Avezzano. La gestione della Lega nella Marsica di nuovo al centro delle polemiche. Sulla questione interviene duramente l’ex coordinatrice dell’area Marsica per la Lega, Lorella Parisse, che analizza con criticità il posizionamento del Carroccio nei principali centri del territorio e il trattamento riservato ai rappresentanti eletti.
“La gestione della Lega nella Marsica, sotto la guida del commissario Andrea Longo, sembra aver intrapreso una strada costellata di contraddizioni politiche che rischiano di disorientare definitivamente l’elettorato di riferimento”, ha affermato, “il quadro che emerge dalle ultime manovre in vista delle prossime scadenze elettorali evidenzia una strategia a geometria variabile difficilmente giustificabile sotto il profilo della coerenza ideologica. Il paradosso è evidente osservando i due principali centri del territorio.
Mentre ad Avezzano il Carroccio si ritrova di fatto a muoversi in sintonia con aree vicine al Partito Democratico e all’amministrazione Di Pangrazio, tradendo la naturale collocazione di centrodestra, a Celano il commissario Longo tenta invece di accreditarsi come interlocutore autorevole proprio al tavolo della coalizione conservatrice. Questa politica dei due forni solleva un interrogativo spontaneo: con quale credibilità ci si presenta come alleati del centrodestra in un comune se contemporaneamente si flirta con il centrosinistra in quello vicino? A rendere ancora più critico lo scenario è il trattamento riservato agli eletti del partito, con il caso emblematico del consigliere comunale uscente a Celano.

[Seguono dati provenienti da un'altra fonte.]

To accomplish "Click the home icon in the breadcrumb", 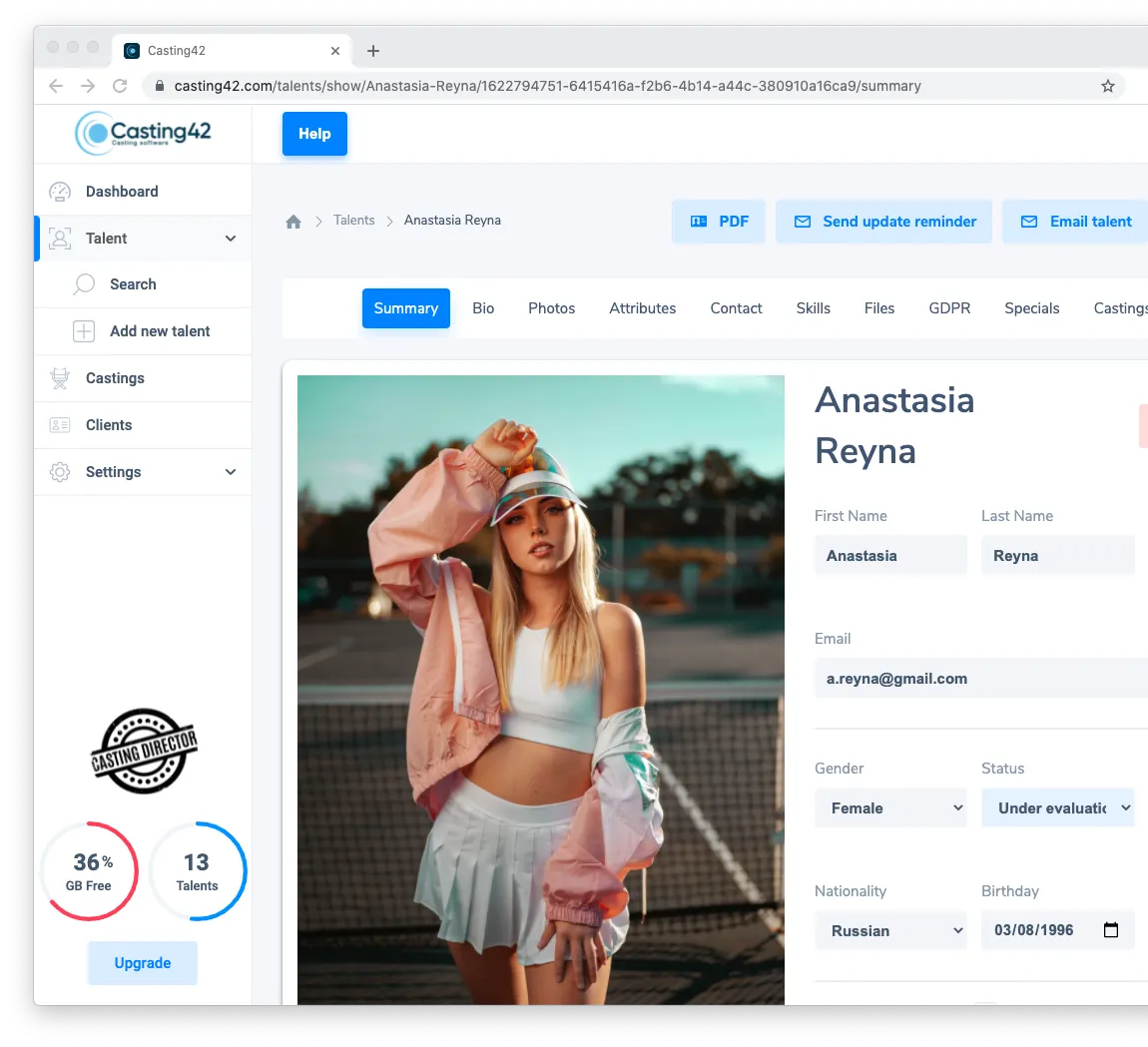I will click(293, 221).
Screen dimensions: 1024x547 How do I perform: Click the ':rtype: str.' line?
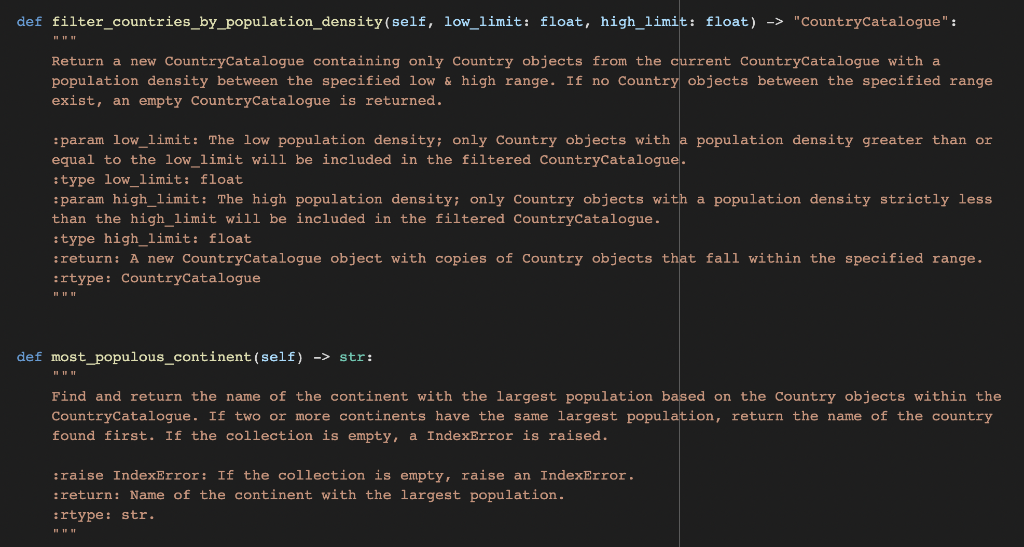(x=104, y=515)
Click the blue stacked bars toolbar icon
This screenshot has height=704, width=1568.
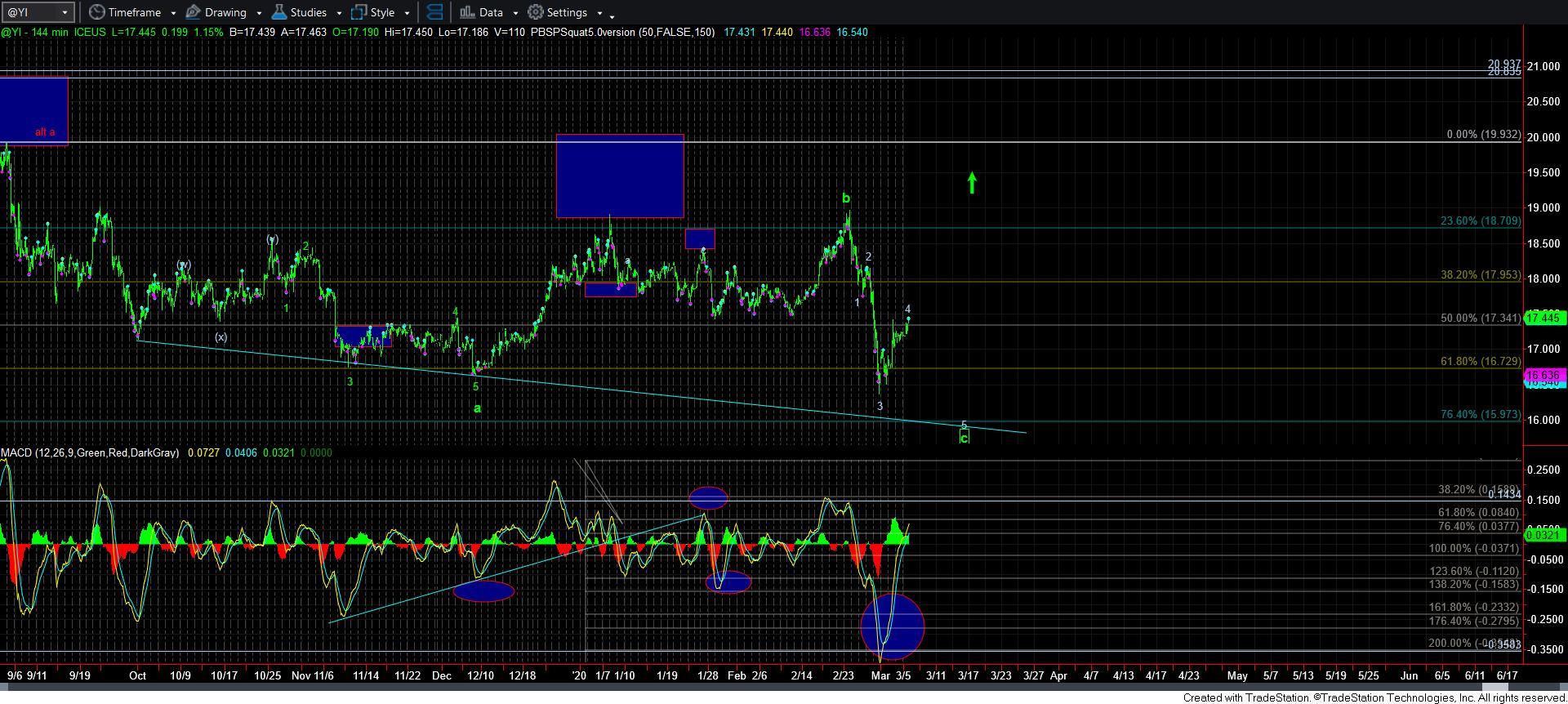pos(435,12)
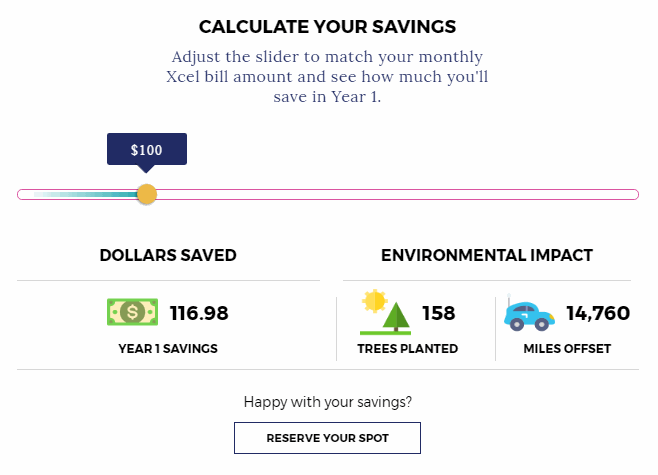Viewport: 658px width, 475px height.
Task: Click the 'Happy with your savings?' text
Action: point(327,402)
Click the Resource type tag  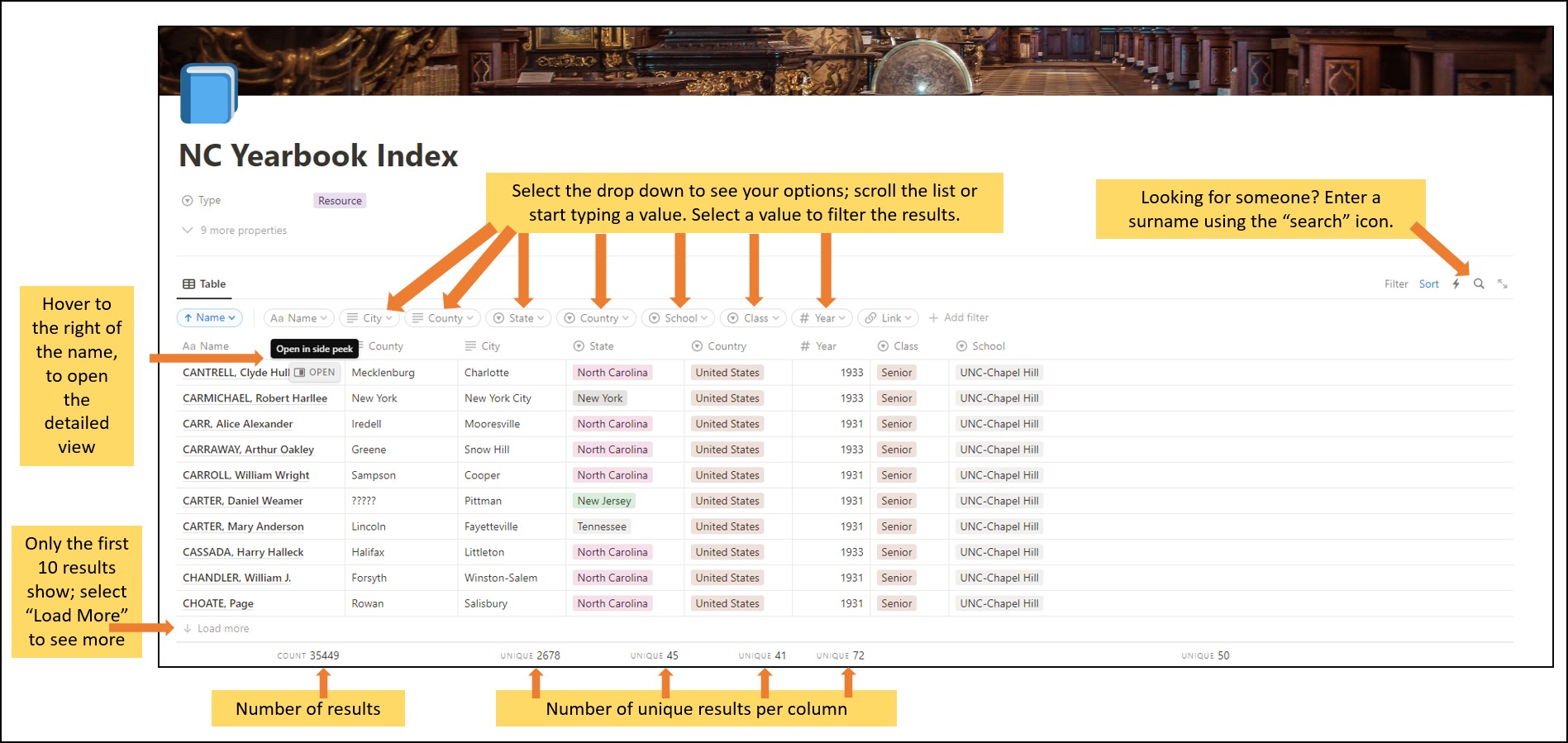tap(340, 201)

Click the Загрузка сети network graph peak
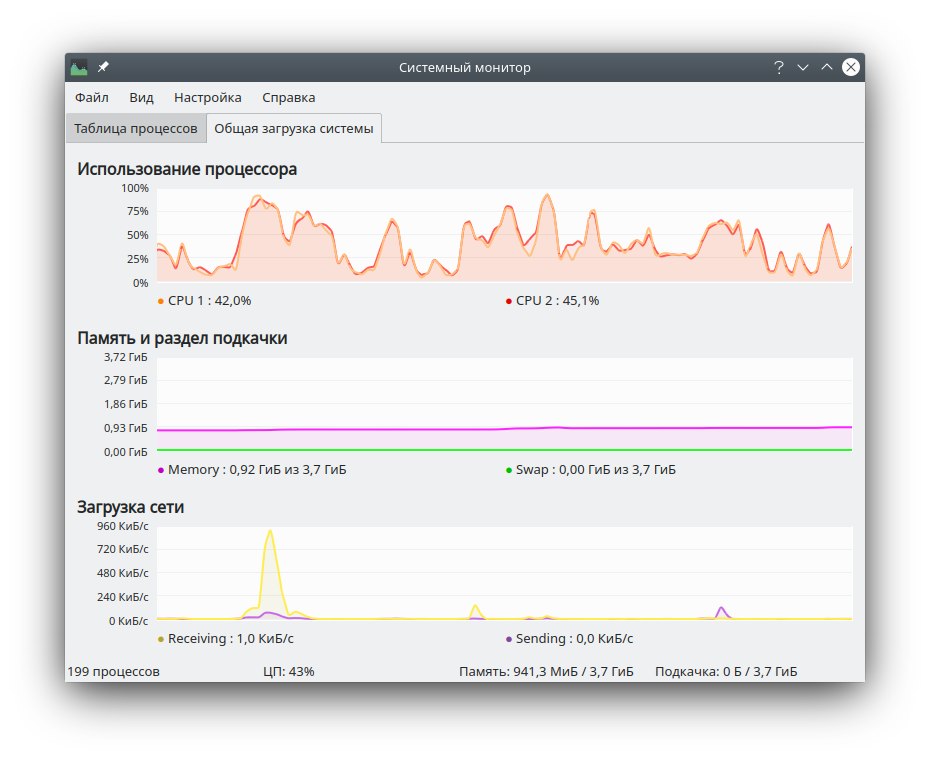[270, 533]
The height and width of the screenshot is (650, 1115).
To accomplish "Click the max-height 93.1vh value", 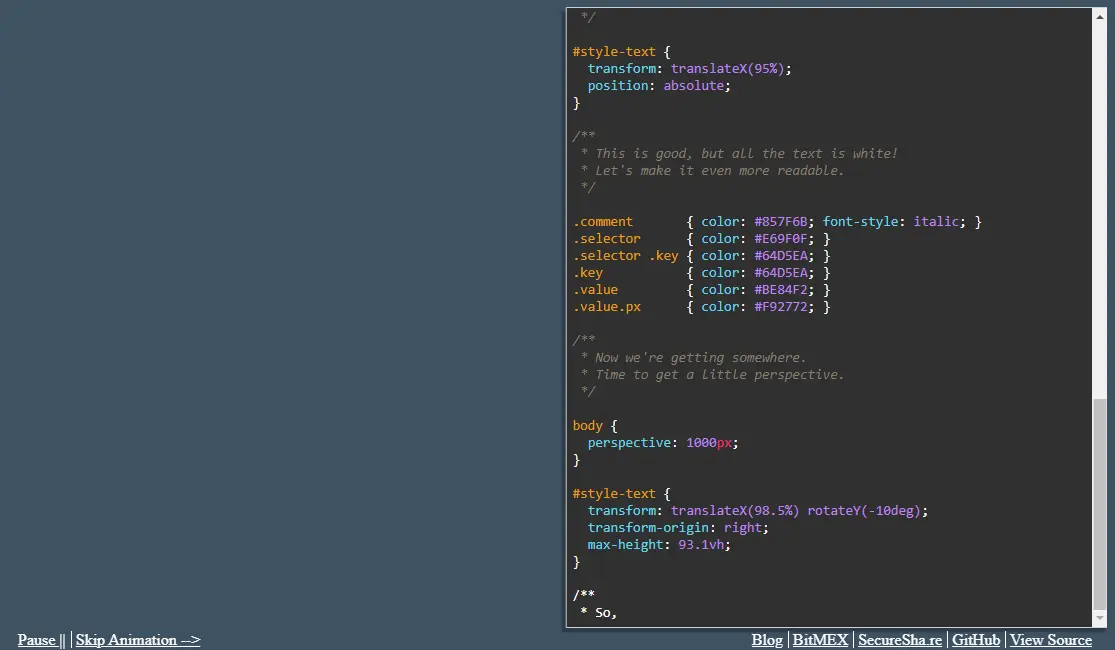I will click(701, 544).
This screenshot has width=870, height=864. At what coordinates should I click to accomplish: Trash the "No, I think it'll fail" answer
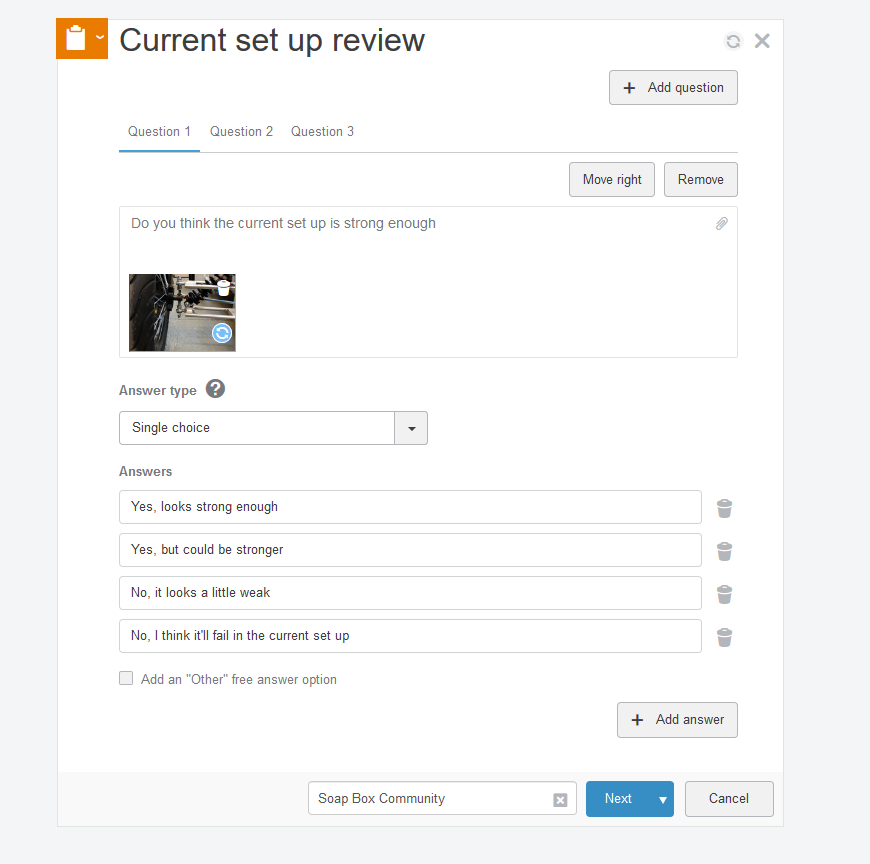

Nonostante la figura in questione sia stata eletta nelle fila della Lega nella scorsa tornata elettorale, rappresentando il punto di riferimento istituzionale del simbolo sul territorio, sembra oggi essere stata messa ai margini delle attuali trattative. Il messaggio che trapela è quello di un partito che, anziché valorizzare il lavoro dei propri rappresentanti nelle istituzioni, preferisce procedere a una sorta di rottamazione non concordata per favorire nuovi equilibri di potere. Questa gestione, definibile come il metodo dei due pesi e due misure, sta trasformando la Lega marsicana in una sorta di lista civica d’appoggio pronta a mutare pelle a seconda della convenienza del momento. Scaricando militanti e rappresentanti eletti, il coordinamento locale rischia di svuotare il simbolo della sua identità storica, trasformandolo in un semplice ufficio di collocamento per alleanze trasversali. Gli elettori e la base del partito meritano una chiarezza che, al momento, sembra essere stata sacrificata sull’altare del pragmatismo più spinto”.